I hereby propose the development of a community-based compute solution which should be intended to be used by users which for whatever reason (technical / cloud-dependencies / … ) can’t make use of the (newly developed) Numerai Compute solution which will be AWS-based.
Keep in mind at the moment of writing the new Numerai Compute from the team is still being beta-tested and since the proposal has some possible dependencies on their solution things can change in the next weeks. I do want to put this proposal out in the open to get a feel whether or not people are actually interested in this, in which case I will follow through. I wanted to put this proposal already out during the London CoE meetup unfortunately I got sick and couldn’t join there I did gave the slides to @ia_ai and he put them online, thanks for that.
1.Proposal
I’d like to build an open-source community compute solution for Numerai model predictions.
Ideation: There has already been lots of talk lately about moving towards a daily compute solution by the team, and currently they are busy with beta-testing this and from what I heard from 2chan this looks to be a clean simple solution (as in one-line commands). They did state though that initially it will still be a AWS-only solution which for a part of the tournament users will still be an issue for various reasons. I was already playing around for quite some time with different local and cloud compute solutions, hunting for the most simple/reliable and cost-effective solution and it seems now more than ever to get a general solution in place which takes away the difficulties of managing infrastructure whether on-premise of cloud-based.
Problem statement:
Like a lot of tournament participants, I want to be able to easily create and manage my compute solutions used for daily or weekly predictions. I want to be able to quickly set it up and also be able to quickly make changes, scale up or down if needed and also get notified upon any problems. It should be a one-line command based solution (e.g. python) which should be in line with or an extension at the Numerai Compute solution.
Solution: An open-source software solution that will perform the mentioned compute, with the option to run it on various cloud providers (azure/oracle/cloud) or as a local compute (windows with wsl2, vm/docker, dedicated hardware) based on Ubuntu. Initially it would support python-based prediction pipelines.The basis functionalities should be the following:
- Easy setup of Compute Engine: It should be possible to provision/deploy a compute solution based on user input (cloud or local, scaling, location, …)
- Managing of Compute Engine: It should be possible to manage the compute engine remotely, that is updating pipelines / changing starting times / changing notifications / …
- Monitoring and Logging: The solution should provide the user with notifications upon events, e.g. when an error occurred.
- IP: The solution should run on the users own local compute or cloud, that is they have full control of their compute and no other user can access it (or the data).
2.Timeline
If approved, the earliest start date would be end of August, beginning of September.

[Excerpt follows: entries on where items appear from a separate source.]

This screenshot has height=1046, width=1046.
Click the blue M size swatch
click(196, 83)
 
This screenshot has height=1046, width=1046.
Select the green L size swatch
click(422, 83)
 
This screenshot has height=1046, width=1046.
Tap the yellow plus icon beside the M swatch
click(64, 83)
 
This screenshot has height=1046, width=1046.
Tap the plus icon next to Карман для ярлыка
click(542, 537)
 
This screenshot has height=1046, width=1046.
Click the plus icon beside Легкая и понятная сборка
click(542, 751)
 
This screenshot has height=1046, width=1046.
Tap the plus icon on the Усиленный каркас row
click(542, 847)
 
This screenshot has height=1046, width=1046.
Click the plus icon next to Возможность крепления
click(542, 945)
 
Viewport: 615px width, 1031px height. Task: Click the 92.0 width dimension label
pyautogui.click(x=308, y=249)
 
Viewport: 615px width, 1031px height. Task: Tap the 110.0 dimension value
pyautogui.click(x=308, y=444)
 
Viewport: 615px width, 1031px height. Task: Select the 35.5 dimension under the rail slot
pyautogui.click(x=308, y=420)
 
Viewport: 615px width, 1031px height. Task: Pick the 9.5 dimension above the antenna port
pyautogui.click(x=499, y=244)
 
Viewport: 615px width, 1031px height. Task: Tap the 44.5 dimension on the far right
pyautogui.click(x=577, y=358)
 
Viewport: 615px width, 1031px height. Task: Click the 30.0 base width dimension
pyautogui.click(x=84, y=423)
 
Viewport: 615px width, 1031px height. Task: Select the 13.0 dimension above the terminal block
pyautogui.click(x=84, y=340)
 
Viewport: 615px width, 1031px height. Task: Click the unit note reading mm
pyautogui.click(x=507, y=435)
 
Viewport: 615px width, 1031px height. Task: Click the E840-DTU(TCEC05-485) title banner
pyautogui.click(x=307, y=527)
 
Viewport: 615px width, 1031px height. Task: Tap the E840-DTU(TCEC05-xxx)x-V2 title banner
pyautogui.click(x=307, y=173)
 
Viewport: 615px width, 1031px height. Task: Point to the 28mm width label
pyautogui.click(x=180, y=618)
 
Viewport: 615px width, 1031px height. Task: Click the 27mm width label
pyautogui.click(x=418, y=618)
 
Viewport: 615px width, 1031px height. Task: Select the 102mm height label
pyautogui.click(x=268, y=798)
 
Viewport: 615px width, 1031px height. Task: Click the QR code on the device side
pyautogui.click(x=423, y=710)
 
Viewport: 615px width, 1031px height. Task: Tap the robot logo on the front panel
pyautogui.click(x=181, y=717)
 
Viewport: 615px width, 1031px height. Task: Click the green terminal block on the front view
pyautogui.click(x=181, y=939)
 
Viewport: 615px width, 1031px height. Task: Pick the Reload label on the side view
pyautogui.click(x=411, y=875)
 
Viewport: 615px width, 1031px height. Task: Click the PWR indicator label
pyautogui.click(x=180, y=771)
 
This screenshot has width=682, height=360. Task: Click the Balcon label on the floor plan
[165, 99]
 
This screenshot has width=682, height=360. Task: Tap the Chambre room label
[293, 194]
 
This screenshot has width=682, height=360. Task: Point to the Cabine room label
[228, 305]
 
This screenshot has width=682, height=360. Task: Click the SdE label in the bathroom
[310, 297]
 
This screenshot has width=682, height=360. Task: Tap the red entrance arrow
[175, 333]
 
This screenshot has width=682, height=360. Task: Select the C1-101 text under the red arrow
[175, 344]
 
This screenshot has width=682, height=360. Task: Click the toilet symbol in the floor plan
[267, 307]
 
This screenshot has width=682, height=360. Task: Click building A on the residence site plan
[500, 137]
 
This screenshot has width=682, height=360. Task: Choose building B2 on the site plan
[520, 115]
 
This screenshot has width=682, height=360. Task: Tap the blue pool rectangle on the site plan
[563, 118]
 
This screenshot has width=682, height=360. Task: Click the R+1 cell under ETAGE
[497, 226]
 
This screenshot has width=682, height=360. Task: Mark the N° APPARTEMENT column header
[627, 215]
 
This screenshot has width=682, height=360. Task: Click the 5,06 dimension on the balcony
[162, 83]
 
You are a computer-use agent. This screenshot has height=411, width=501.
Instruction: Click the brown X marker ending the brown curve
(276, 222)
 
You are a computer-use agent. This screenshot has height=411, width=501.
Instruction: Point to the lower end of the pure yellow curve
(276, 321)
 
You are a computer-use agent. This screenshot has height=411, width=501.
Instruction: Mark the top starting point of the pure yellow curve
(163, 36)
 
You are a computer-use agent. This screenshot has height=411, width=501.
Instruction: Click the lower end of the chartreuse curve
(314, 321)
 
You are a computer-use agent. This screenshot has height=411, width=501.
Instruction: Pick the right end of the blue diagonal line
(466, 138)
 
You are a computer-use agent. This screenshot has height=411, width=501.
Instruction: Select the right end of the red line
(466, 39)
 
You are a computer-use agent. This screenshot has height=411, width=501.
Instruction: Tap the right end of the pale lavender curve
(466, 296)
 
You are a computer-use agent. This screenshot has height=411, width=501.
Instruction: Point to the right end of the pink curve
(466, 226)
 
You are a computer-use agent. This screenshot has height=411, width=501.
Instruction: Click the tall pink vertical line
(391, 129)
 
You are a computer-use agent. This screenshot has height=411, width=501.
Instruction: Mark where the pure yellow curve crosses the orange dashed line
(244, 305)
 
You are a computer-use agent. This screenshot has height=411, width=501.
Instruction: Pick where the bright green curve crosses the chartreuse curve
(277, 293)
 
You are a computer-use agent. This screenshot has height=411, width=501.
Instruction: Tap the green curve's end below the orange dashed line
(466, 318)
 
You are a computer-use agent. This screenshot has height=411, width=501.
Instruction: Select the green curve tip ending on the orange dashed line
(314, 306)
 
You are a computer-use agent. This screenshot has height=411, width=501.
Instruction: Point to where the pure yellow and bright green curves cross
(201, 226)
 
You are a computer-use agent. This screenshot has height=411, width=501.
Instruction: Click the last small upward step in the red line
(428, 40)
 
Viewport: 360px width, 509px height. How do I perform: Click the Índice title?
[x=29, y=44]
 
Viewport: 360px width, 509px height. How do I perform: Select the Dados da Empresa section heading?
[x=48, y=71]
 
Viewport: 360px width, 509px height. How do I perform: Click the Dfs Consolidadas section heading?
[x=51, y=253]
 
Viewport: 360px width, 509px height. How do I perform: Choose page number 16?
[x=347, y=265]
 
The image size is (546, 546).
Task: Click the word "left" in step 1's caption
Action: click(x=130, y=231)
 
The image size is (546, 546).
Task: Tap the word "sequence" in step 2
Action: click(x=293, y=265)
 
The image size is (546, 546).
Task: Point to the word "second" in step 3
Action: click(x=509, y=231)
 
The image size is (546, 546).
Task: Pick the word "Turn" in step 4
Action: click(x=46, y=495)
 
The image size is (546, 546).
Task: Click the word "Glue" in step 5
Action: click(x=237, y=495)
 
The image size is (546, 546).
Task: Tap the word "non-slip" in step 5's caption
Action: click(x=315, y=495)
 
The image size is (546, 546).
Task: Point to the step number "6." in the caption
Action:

Initially we should start with an MVP, for example Oracle compute based on Ubuntu and then extend the solution from there.
3.Best case outcome
A working solution which works seamlessly with the Numerai Compute solution, and is used by a large part of the community. The open-source solution is easily managed by other developers and can be extended with other functionalities, e.g. automatic uploading to Numerbay. The Numerai team sees the added-value of the solution and will work together with the community developers in maintaining the solution.
4. Worst case outcome
The solution has not been adopted by the community, at which case all efforts would have been in vain.
5.Success criteria
This should be defined together with the CoE and community of what the success criteria should be, TBD.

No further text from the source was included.